Der Wienerberg – eine leicht und schnell erreichbare «Urlaubsidylle»
Eine postindustrielle Karriere ist möglich. Es gibt ein Leben nach Ausbeutung und Kapitalismus – in der Natur. Nach einer erfüllten Zeit als Lehmgrube für den Ziegelabbau kam nach dem Aus die Existenz als Mülldeponie. Seit etwa 25 Jahren ist der Wienerberg saniert und gilt als Oase der Naherholung. FKK inklusive, per Selbstermächtigung fand Karl Weidinger (Text und Fotos) heraus.
Bildtext: Am Wienerberg gelten eigene Gesetze, quasi ein subversiver öffentlicher Raum. So ist bspw. der See nicht als Badewasser gewidmet
Mittlerweile ist es Sommer geworden. Sommer in der Stadt. Erholung tut not – ebenso wie Abkühlung. Unweit der Spinnerin am Kreuz, einer ehemaligen Hinrichtungsstätte, liegt eine «Urlaubsidylle», leicht und schnell erreichbar. Kaum weiter entfernt als Balkonien, womit der Urlaub zuhause gemeint ist. Und dort gibt es eine zwar nicht erlaubte, aber geduldete Möglichkeit, mitten in der Stadt textilfreien FKK-Urlaub zu machen.

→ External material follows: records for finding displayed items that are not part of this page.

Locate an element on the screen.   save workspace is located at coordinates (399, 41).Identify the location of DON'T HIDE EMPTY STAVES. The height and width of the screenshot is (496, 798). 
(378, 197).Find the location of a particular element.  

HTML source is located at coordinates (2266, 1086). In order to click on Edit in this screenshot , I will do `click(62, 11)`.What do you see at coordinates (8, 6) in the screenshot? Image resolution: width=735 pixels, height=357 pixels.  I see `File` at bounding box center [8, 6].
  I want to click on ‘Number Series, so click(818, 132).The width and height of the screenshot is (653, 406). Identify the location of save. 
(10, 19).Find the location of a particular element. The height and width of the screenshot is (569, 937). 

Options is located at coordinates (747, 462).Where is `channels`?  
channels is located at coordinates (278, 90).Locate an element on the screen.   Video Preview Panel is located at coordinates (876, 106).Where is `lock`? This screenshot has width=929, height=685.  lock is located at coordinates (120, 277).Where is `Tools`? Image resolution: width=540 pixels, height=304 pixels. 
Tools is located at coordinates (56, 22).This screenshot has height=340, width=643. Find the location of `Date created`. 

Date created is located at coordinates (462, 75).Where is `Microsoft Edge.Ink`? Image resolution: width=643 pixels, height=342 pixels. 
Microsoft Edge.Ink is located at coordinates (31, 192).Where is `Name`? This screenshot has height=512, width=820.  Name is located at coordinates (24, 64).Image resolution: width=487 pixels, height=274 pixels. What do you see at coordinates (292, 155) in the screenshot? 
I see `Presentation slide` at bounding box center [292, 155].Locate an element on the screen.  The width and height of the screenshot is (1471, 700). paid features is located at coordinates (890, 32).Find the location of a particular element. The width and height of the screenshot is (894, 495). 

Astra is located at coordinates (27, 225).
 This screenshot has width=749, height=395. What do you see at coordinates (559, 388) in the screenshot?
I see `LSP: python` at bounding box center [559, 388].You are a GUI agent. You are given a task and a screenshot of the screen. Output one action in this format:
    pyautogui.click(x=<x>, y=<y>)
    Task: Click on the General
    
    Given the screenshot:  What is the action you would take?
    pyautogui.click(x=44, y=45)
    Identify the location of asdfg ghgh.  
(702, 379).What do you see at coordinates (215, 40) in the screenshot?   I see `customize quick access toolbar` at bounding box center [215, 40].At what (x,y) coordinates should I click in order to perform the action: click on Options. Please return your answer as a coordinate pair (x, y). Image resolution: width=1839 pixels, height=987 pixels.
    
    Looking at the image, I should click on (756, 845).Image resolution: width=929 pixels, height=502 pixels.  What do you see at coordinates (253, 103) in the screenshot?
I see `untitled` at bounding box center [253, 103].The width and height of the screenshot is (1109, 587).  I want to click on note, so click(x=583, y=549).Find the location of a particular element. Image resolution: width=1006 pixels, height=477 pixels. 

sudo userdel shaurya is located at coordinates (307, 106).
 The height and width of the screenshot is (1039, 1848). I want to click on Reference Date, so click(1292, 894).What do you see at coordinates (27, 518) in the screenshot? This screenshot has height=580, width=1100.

Der Wienerberg liegt im einwohnerreichsten Bezirk Wiens, in Favoriten. Das Erholungsgebiet bringt 117 Hektar auf die Karte, davon sind zwölf Hektar Wasser. Seit etwa 25 Jahren hält das Forstamt der MA 49 seinen grünen Daumen aufs Gelände. Ein Paradies zum Joggen und Radfahren. Ebenso für Walker und Stalker. Anderthalb Millionen frequentieren das Areal im Süden Wiens statistisch, macht durchschnittlich 4.000 am Tag immerhin – wenn’s wahr ist.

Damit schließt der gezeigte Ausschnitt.